The mega-vessels now calling on the U.S. “mean more congestion at ports,” Winkel said.

“Not only do you need more drivers for a shorter period of time when a mega-vessel calls, but you also have all these drivers coming into ports at the same time.”

“It’s good to have larger vessels, but you also need to plan forward better,” he said. Nor is the issue limited to marine terminals; midwestern rail ramps are also seeing congestion.

“Global dray capacity is tight,” Winkel said.  

Wait times at coastal markets have fallen below their 2018 highs, but still remain elevated. Wait time in Los Angeles (SONAR: WAIT.LAX) is running at 120 minutes. The Elizabeth, New Jersey market (SONAR: WAIT.EWR) is dealing with a 159-minute wait time, which is above its long-run level.

Given hours-of-service limits and electronic logging devices (ELDs), Winkel said a drayage driver needs a wait time of no more than 45 minutes to successfully make a one-way trip over 200 miles.

The 2018 wait times were particularly bad at the Ports of Los Angeles and Long Beach. Weston LaBar, Chief Executive Office of the Harbor Trucking Association, said the optimum time for a driver to drop off and pick up a container should be 60 minutes at the busiest U.S. port complex.

Waits at the ports peaked at 98 minutes in January during the last wave of containers coming into the U.S. They have since dropped to an “average of 83 minutes for all transactions with quite a large spread” depending on which terminal a truck calls on., LaBar said.

With drayage drivers unable to make enough trips to make a living, they can easily move to other segments such as over-the-road or even forklift operations at a warehouse, Winkel said. He said owner-operators, which make a sizeable component of the drayage workforce, can easily “ebb and flow” between these segments depending on what their preference.

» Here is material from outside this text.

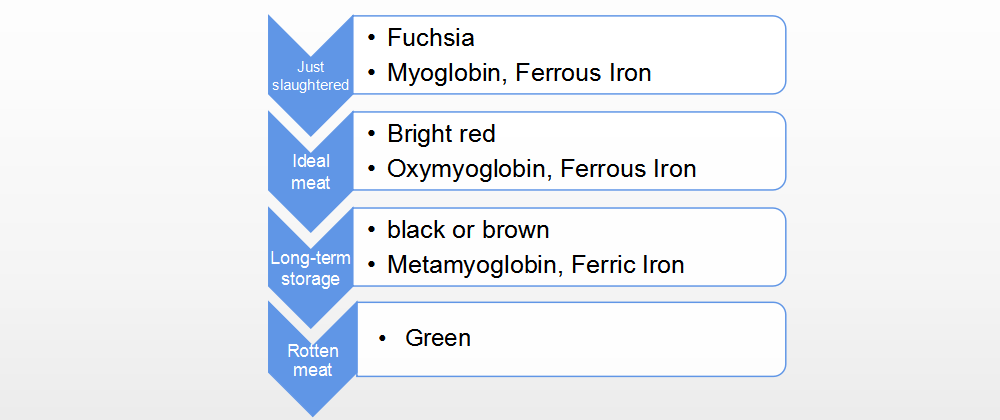
Task: Click the bullet point before 'Bright red'
Action: pyautogui.click(x=371, y=134)

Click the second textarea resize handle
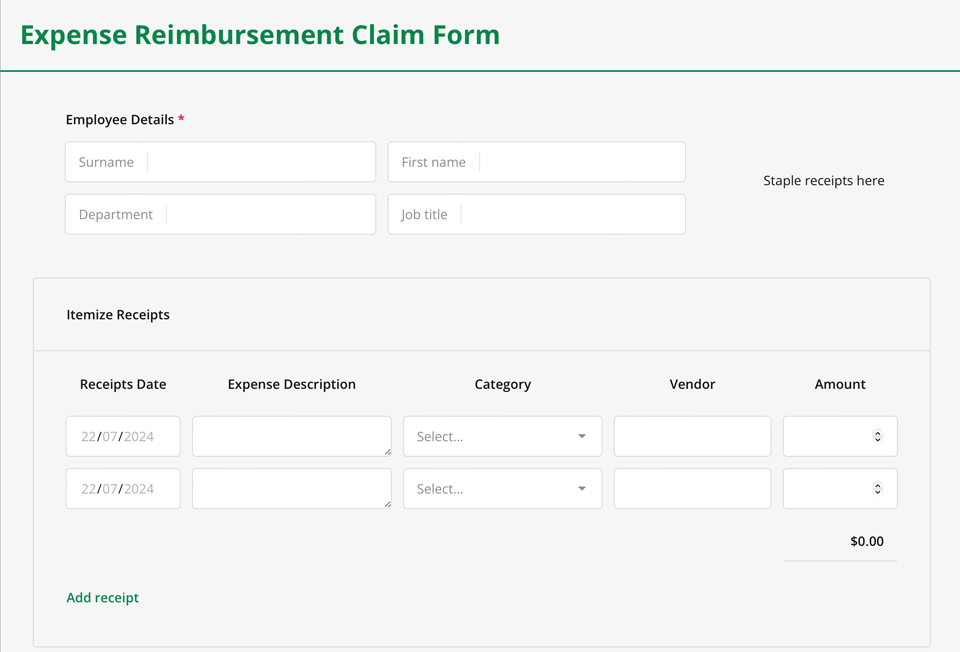tap(387, 504)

“Some owner-operators have gone to those jobs” instead of drayage, Winkel said.

David McLaughlin, Chief Financial Officer of RoadOne IntermodaLogistics, said Uber and Lyft are becoming “the dray driver career of choice” thanks to being much easier than drayage trucking.

“You just need a car, you don’t have hours of service, you don’t need a TWIC card,” McLaughlin said.

As with long-haul trucking, the pending switch from automatic onboard recording devices (AOBRD) to ELDs will leave drayage drivers with “no margin for error” in their hours of service, McLaughlin said.

Electronic logging reduces drayage driver productivity by up to 10 percent as drivers make fewer turns in a day, McLaughlin said. That’s even before drayage-specific constraints in finding chassis and waiting at terminal gates.

“You are looking at an additional 180,000 trucks to make up for that inefficiency,” McLaughlin said.

Rail providers are also putting a stress on driver capacity through their precision railroading initiatives. McLaughlin said Union Pacific reduced the weekend free time for picking up containers at its ramps at the beginning of April. Likewise, the use of street turn fees from steamship lines incentivizes drivers to return to “congested terminals” to drop off containers.    

After falling short of capacity last year, more shippers have been signing up for RoadOne’s dedicated services, McLaughlin added, as he warned that 2018’s capacity crunch could rear up again.   

“Please don’t suspect this lull is going to last,” he said. “Can this problem get repeated for 2019? Absolutely, and quicker than it did in 2018.”